**Work order**
A verbatim copy of each record is required.

**Collection entries**
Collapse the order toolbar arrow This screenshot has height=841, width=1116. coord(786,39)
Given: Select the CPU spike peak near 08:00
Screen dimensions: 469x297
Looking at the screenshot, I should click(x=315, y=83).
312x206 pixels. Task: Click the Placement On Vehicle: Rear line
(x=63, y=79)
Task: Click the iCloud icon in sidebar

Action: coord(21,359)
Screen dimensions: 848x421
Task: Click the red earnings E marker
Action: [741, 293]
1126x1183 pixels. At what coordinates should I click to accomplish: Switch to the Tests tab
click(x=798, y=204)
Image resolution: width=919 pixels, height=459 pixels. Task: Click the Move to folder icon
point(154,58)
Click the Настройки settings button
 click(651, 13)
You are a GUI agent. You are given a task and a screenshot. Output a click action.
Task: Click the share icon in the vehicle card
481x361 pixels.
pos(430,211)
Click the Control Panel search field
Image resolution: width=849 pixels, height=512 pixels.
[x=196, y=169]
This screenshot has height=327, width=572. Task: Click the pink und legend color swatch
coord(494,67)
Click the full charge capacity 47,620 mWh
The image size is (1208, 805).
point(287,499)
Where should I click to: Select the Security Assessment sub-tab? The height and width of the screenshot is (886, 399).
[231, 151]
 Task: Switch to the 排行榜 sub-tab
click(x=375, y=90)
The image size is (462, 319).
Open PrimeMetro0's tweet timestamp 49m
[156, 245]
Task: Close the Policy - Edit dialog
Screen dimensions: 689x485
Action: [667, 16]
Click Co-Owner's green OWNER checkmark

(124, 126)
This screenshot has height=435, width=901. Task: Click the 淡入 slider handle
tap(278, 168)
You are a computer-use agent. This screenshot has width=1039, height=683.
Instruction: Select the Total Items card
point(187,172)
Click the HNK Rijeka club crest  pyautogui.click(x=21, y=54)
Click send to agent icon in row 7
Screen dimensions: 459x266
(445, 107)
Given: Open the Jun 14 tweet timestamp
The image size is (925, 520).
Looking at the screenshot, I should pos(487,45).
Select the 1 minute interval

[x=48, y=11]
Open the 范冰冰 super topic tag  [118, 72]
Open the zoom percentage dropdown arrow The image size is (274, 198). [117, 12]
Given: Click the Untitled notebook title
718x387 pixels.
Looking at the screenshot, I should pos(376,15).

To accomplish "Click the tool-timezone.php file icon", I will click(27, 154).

**Answer area**
Collapse the order toolbar arrow This screenshot has height=841, width=1116. coord(786,39)
Given: Select the CPU spike peak near 08:00
Screen dimensions: 469x297
Looking at the screenshot, I should click(x=315, y=83).
312x206 pixels. Task: Click the Placement On Vehicle: Rear line
(x=63, y=79)
Task: Click the iCloud icon in sidebar

Action: coord(21,359)
Screen dimensions: 848x421
Task: Click the red earnings E marker
Action: [741, 293]
1126x1183 pixels. At what coordinates should I click to accomplish: Switch to the Tests tab
click(x=798, y=204)
Image resolution: width=919 pixels, height=459 pixels. Task: Click the Move to folder icon
point(154,58)
Click the Настройки settings button
 click(651, 13)
You are a GUI agent. You are given a task and a screenshot. Output a click action.
Task: Click the share icon in the vehicle card
481x361 pixels.
pos(430,211)
Click the Control Panel search field
Image resolution: width=849 pixels, height=512 pixels.
[x=196, y=169]
This screenshot has height=327, width=572. Task: Click the pink und legend color swatch
coord(494,67)
Click the full charge capacity 47,620 mWh
The image size is (1208, 805).
point(287,499)
Where should I click to: Select the Security Assessment sub-tab? The height and width of the screenshot is (886, 399).
[231, 151]
 Task: Switch to the 排行榜 sub-tab
click(x=375, y=90)
The image size is (462, 319).
Open PrimeMetro0's tweet timestamp 49m
[156, 245]
Task: Close the Policy - Edit dialog
Screen dimensions: 689x485
Action: [667, 16]
Click Co-Owner's green OWNER checkmark

(124, 126)
This screenshot has height=435, width=901. Task: Click the 淡入 slider handle
tap(278, 168)
You are a computer-use agent. This screenshot has width=1039, height=683.
Instruction: Select the Total Items card
point(187,172)
Click the HNK Rijeka club crest  pyautogui.click(x=21, y=54)
Click send to agent icon in row 7
Screen dimensions: 459x266
(445, 107)
Given: Open the Jun 14 tweet timestamp
The image size is (925, 520).
Looking at the screenshot, I should pos(487,45).
Select the 1 minute interval

[x=48, y=11]
Open the 范冰冰 super topic tag  [118, 72]
Open the zoom percentage dropdown arrow The image size is (274, 198). [117, 12]
Given: Click the Untitled notebook title
718x387 pixels.
Looking at the screenshot, I should pos(376,15).

To accomplish "Click the tool-timezone.php file icon", I will click(27, 154).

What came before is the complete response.